Transfer Mis-pricing: Game Over?
More than 300 tax information exchange agreements – three quarters of the total number in existence – were signed last year. As well as helping tax authorities chase down individual evaders, the agreements allow tax authorities to request information from offshore financial centres on margins and other matters relevant to “transfer pricing” enquiries, which determine how multinationals split taxable profits between countries.
As a result, according to the FT:
Multinationals are increasingly shying away from using tax havens in favour of routing transactions through low tax countries that have the benefit of tax treaties. Those treaties already contain provisions giving overseas tax authorities the scope to request tax information.
Does this mean the game's over for MNCs? The OECD's Jeffrey Owens, quoted in the article, seems fairly bullish: “I think the world is in the process of changing. It will have a big impact on corporations and high net worth individuals.”
In support of the potential shift of power away from the corporations in the direction of the state, the FT cites the case of a successful use of an information exchange treaty by the Chinese tax administration:
It concerned a Chinese shoe manufacturer which it suspected of under-declaring profits because it was related to a big US customer. It discovered “important evidence” allowing it to increase its tax demand after it issued an information exchange request that allowed it to show that payments were made to an overseas bank account controlled by one of the company’s biggest shareholders.

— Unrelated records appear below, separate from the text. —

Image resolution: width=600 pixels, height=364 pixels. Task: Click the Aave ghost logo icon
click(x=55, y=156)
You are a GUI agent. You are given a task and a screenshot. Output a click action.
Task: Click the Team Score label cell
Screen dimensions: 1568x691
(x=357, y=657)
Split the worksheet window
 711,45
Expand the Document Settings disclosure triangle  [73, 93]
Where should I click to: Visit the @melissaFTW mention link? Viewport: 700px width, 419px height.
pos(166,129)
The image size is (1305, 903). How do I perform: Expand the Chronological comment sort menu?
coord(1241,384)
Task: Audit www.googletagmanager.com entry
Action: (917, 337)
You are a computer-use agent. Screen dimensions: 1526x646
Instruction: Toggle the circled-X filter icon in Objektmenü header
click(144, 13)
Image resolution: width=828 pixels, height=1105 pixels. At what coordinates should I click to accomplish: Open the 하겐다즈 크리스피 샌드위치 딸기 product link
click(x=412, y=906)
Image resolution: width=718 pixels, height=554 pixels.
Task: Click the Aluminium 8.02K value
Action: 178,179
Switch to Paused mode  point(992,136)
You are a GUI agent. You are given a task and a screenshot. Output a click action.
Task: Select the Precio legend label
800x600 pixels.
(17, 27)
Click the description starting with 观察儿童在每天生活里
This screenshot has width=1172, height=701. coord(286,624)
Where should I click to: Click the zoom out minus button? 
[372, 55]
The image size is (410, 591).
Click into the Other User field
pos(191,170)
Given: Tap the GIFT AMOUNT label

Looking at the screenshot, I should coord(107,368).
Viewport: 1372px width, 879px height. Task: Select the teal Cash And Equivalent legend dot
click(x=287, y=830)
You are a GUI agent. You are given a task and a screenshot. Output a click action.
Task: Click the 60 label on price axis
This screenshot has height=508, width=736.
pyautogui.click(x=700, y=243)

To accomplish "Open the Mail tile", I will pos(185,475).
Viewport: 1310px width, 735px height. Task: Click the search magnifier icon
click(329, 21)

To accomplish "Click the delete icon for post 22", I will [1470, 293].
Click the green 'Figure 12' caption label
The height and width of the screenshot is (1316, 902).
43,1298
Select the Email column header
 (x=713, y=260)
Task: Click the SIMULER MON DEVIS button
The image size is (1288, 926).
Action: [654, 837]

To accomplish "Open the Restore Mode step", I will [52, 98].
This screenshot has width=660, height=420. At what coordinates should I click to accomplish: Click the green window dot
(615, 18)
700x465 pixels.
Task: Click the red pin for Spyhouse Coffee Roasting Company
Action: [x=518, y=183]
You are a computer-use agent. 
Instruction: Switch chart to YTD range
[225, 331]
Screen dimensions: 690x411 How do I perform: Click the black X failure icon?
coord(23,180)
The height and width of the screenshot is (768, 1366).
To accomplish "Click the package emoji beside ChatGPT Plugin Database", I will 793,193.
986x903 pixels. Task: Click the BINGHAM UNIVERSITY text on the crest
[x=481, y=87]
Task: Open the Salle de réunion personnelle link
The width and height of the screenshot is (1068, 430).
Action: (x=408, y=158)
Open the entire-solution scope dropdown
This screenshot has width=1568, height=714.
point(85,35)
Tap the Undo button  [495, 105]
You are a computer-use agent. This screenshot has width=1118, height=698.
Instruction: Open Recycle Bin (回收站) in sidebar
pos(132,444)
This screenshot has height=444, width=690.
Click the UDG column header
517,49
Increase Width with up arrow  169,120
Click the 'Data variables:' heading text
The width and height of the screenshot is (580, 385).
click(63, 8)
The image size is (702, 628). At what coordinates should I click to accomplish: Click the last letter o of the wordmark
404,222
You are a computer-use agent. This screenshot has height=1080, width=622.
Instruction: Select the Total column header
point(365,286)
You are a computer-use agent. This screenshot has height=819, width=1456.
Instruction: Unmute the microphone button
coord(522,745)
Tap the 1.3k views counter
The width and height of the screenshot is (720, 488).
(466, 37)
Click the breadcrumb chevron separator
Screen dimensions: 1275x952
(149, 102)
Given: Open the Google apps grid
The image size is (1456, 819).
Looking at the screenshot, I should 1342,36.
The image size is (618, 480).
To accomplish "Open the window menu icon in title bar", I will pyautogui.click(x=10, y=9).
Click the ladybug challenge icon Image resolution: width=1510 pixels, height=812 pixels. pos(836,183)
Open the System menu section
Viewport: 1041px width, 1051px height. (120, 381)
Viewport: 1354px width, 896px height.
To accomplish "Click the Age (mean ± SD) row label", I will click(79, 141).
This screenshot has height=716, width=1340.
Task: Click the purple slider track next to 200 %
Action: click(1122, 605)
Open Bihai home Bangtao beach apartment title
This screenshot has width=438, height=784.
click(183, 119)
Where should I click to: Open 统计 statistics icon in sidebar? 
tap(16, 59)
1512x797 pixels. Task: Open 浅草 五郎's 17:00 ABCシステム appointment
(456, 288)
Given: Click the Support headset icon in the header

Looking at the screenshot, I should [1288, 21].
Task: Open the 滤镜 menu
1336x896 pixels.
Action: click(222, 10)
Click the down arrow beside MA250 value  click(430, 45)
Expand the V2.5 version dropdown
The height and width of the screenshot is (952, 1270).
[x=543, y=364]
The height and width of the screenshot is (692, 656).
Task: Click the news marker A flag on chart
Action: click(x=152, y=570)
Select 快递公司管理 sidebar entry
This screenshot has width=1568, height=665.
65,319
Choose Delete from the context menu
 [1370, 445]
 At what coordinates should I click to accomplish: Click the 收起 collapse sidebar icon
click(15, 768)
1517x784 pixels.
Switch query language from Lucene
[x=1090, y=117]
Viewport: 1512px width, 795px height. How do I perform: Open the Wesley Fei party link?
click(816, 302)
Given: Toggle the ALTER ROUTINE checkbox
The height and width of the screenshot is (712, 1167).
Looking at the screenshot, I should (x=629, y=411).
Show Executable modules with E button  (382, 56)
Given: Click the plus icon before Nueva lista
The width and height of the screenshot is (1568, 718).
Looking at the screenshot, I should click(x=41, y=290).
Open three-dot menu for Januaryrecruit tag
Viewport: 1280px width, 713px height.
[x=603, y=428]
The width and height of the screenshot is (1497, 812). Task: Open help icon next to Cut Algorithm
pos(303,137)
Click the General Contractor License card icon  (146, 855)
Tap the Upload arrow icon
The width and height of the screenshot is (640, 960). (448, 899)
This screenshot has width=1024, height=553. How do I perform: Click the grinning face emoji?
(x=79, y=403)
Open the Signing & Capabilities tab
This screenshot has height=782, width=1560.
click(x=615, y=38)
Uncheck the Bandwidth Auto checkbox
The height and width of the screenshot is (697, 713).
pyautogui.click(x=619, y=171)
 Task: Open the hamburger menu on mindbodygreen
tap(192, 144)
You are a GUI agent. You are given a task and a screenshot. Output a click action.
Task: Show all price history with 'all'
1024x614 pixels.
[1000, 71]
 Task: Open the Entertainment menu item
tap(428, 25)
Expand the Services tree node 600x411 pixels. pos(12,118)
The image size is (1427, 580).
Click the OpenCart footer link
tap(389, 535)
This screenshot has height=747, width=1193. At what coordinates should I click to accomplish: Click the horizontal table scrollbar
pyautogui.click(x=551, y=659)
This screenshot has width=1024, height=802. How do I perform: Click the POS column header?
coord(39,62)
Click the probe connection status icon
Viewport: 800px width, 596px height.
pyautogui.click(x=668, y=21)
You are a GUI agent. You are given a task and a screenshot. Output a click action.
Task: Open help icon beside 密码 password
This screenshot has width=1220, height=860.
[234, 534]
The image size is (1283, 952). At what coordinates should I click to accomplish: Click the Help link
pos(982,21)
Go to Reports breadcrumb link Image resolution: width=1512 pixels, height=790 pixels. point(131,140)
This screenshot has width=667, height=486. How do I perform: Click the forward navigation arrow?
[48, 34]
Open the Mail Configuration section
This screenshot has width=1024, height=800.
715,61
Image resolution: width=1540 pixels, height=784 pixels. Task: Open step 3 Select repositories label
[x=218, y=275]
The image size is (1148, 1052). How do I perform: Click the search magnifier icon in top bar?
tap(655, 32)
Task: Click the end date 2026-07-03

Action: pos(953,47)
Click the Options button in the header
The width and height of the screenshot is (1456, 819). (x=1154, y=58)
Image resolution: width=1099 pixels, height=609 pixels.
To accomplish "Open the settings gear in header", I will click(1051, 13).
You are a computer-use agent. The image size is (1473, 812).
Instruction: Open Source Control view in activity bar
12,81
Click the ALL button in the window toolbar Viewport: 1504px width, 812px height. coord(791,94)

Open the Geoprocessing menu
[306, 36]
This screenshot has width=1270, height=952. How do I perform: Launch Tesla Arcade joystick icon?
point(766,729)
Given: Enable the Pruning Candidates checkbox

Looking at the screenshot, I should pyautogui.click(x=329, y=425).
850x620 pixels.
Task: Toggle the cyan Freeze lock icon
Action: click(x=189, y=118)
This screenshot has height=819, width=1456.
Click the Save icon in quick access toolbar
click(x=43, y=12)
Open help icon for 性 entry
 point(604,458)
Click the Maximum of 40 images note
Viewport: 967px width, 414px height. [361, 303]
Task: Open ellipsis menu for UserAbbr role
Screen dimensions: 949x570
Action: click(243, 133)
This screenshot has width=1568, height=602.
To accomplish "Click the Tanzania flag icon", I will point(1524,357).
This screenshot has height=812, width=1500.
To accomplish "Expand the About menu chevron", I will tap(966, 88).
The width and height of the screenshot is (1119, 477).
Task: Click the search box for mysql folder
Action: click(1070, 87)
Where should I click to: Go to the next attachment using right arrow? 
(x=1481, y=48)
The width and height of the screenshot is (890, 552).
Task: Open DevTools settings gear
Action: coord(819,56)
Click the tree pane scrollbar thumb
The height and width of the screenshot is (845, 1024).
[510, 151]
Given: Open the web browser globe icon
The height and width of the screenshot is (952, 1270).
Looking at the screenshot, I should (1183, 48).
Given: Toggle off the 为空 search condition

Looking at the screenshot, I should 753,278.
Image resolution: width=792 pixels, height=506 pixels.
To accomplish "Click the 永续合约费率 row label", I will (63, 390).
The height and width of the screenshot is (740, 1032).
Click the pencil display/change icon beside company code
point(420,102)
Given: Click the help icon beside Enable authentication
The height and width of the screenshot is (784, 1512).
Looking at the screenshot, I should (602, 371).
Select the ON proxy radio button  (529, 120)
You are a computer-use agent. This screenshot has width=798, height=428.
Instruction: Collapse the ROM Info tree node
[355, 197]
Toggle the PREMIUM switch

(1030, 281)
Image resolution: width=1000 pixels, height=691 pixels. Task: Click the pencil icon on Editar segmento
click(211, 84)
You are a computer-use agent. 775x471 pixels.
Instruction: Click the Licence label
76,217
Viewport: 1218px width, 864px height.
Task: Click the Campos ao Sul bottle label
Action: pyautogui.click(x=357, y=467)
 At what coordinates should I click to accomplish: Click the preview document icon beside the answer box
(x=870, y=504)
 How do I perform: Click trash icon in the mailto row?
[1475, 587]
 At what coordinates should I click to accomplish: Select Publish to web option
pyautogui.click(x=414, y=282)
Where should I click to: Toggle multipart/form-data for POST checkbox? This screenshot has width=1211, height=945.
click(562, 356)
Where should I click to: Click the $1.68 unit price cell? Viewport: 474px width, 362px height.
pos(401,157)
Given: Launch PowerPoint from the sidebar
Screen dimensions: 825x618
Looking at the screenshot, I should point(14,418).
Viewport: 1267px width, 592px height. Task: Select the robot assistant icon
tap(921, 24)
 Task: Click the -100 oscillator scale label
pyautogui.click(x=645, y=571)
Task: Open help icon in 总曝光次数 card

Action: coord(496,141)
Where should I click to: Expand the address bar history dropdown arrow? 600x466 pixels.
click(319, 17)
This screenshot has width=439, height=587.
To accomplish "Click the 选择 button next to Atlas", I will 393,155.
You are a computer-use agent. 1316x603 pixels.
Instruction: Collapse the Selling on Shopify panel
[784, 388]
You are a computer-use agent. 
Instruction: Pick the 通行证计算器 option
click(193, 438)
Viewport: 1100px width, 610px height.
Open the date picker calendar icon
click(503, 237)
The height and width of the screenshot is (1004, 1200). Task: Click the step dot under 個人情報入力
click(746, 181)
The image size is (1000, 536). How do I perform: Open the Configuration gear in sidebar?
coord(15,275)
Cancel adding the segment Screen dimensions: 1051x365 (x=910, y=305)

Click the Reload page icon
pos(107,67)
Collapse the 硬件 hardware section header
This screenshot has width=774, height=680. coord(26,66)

For many years TJN has argued that transparency is crucial to tackling abusive tax practices. Information exchange is an important part of creating a transparent operating environment. But we see tax information exchange agreements as only part of the process since they perpetuate the cat and mouse process of tax authorities chasing after information that MNCs have not been required to disclose in the first place. This is why we advocate accounting standards that require basic reporting on a country-by-country basis. This is what the FT article is referring to when it notes:
Over the past year, campaign groups have succeeded in persuading the OECD to consider new guidelines on transparency after claiming that transfer pricing abuses allow companies to divert revenues from developing countries to tax havens.
But our concerns about transfer pricing abuse run deeper. While information exchange will help tackle some forms of abusive practise, the problem remains that transfer pricing is a fundamentally flawed system for determining profits and tax liabilities between the different parts of multinational company.
The OECD has produced guidelines for how transfer pricing should be carried out, but these are phenomenally complex and don't overcome the problem of how to arrive at a world market price for a product or service that is only traded within the confines of an MNC. Worse, the existing guidelines don't even begin to tackle the vexed problem of how to price the value of an intellectual property right like a brand name or logo. Oil giant Royal Dutch Shell, for example, recently packaged its shell logo into a special purpose vehicle located in the Swiss canton of Zug. Who is to say what the value of that logo is, and how much can be charged to each and subsidiary in every country where the company operates, for the use of that logo? Critics of the existing system are bang on the button when they call it "a licence to print money."
And before you dismiss this as some minor matter of little importance to the real world, just bear in mind that the OECD has recently stated that 70 per cent of cross-border trade occurs between subsidiaries of MNCs. So there's plenty of scope for mispricing to cause mayhem.
TJN thinks this issue calls for fresh thinking. We have started an enquiry into the whole issue of transfer pricing, and in due course we will report back with our recommendations. Meantime, watch this space.